● **Tasks for this exercise**:
1 - Output the part of the Camp Riley post that opens with the words containing "Learned something about" and closes with "Christmas card list.".
2 - According to the Camp Riley post, who is the camp for?
3 - Decide whether each statement agrees with the Camp Riley post, answering yes or no and quoting the words that settle it: (a) Bev spent two summers at Camp Riley. (b) The camp served both children and adults. (c) Facebook searches are one of the ways the old friendships are maintained.

● **Excerpt provided**:

Learned something about myself last night.
Once, along time ago, Bev and I spent two summers at Camp Riley at Bradford Woods. Actually, I spent two summers there. After the first, I convinced Bev, that it would be fun, and she spent one summer there. It is a camp for individuals with a disability or chronic illness. The camp served children and adults of all abilities. We made many great friends and learned to serve others to the limits of our own abilities. However, the pressures of modernity have driven those friendships to the nagging nether regions of my mind. The regions maintained with would and should and periodic Google searches, Facebook searches, and the tenuous thread of a poorly updated Christmas card list.

● **Information provided**:
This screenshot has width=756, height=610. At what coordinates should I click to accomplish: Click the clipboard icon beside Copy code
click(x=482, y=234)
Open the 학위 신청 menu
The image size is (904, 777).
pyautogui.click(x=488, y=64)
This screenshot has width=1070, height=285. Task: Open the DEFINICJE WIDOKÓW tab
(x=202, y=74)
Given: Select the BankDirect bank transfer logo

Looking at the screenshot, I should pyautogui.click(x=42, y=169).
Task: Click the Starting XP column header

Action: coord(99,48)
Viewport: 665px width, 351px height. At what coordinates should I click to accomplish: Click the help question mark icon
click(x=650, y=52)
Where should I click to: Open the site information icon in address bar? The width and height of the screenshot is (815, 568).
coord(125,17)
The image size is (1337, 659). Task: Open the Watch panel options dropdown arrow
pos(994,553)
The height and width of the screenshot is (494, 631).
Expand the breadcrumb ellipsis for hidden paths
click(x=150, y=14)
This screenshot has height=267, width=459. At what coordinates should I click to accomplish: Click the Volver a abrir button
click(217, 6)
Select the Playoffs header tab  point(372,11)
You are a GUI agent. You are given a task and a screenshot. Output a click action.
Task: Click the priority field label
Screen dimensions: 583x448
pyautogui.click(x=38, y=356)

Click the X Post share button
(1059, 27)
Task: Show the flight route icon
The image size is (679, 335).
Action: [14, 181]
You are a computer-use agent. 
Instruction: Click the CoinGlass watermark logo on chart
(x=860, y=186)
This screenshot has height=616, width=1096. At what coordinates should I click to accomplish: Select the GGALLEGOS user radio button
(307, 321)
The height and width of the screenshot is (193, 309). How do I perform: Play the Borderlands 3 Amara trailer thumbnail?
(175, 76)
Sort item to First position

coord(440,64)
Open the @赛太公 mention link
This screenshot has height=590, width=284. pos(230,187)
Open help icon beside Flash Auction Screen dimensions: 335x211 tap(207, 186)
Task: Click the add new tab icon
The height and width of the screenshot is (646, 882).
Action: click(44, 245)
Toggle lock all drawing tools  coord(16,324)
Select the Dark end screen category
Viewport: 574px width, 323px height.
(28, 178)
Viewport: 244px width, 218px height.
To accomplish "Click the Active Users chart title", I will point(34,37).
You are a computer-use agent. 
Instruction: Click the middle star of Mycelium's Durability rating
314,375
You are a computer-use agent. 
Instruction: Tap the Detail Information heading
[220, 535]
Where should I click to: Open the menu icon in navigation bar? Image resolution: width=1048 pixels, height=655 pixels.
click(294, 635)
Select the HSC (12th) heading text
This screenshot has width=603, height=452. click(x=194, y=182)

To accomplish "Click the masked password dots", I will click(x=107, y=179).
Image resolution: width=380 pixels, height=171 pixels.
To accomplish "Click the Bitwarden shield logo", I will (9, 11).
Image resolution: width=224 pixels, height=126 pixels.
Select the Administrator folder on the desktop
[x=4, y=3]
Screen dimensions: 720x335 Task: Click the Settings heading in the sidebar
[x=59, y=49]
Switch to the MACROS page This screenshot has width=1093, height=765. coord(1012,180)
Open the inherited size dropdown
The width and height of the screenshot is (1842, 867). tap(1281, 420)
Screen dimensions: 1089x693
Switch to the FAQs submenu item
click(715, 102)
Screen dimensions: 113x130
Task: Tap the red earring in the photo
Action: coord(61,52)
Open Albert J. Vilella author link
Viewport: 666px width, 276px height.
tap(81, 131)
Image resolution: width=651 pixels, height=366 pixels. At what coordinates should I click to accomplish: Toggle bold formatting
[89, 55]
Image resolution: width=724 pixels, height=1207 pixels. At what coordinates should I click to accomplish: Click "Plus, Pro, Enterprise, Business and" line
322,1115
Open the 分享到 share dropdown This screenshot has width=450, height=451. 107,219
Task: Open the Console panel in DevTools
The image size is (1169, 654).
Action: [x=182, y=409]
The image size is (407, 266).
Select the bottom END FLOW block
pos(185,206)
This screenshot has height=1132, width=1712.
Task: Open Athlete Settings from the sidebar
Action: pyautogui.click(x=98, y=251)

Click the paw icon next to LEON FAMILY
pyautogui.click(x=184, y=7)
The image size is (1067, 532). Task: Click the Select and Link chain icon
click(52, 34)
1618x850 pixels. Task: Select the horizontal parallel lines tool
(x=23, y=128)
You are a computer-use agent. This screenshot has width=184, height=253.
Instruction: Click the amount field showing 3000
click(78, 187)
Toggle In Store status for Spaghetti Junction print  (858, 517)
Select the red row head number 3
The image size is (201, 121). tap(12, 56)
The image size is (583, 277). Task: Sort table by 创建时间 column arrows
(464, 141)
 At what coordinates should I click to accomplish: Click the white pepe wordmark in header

● **Answers by task**:
1 -
Learned something about myself last night.
Once, along time ago, Bev and I spent two summers at Camp Riley at Bradford Woods. Actually, I spent two summers there. After the first, I convinced Bev, that it would be fun, and she spent one summer there. It is a camp for individuals with a disability or chronic illness. The camp served children and adults of all abilities. We made many great friends and learned to serve others to the limits of our own abilities. However, the pressures of modernity have driven those friendships to the nagging nether regions of my mind. The regions maintained with would and should and periodic Google searches, Facebook searches, and the tenuous thread of a poorly updated Christmas card list.

2 - Individuals with a disability or chronic illness.

3 -
(a) No: "she spent one summer there."
(b) Yes: "The camp served children and adults of all abilities."
(c) Yes: "The regions maintained with would and should and periodic Google searches, Facebook searches"